REQUIRED TASK :: Count the lines in the entries below that contain the string "icon", where case counts, and reply with the number alone.

= = = =

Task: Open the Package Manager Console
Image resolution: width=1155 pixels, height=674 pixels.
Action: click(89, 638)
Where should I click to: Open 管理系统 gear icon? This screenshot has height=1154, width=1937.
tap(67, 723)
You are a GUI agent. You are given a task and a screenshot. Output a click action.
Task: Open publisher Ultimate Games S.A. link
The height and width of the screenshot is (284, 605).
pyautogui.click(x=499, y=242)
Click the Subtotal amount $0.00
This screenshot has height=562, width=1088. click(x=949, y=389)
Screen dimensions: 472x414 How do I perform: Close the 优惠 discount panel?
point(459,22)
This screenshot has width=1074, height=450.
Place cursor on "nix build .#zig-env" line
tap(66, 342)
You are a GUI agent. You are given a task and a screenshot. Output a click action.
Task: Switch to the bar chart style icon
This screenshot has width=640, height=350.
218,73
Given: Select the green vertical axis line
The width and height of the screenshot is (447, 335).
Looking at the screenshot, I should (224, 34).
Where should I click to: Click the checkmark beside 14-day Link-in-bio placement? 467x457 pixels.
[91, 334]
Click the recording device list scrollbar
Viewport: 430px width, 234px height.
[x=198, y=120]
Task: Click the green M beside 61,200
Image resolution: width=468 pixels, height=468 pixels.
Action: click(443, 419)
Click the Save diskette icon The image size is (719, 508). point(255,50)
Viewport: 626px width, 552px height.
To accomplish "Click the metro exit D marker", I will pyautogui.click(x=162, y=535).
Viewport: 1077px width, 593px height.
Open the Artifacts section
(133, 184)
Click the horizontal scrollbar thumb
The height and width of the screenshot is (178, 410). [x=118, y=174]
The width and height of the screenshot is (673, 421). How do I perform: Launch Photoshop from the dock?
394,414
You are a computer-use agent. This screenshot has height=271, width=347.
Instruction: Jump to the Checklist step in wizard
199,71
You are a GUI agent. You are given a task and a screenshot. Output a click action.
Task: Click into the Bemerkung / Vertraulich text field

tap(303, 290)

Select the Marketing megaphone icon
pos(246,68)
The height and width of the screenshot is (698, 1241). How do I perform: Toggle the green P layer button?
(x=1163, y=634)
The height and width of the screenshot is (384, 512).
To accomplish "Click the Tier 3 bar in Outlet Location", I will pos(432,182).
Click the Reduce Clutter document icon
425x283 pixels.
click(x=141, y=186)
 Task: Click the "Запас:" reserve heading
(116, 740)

= = = =

RIGHT ANSWER :: 5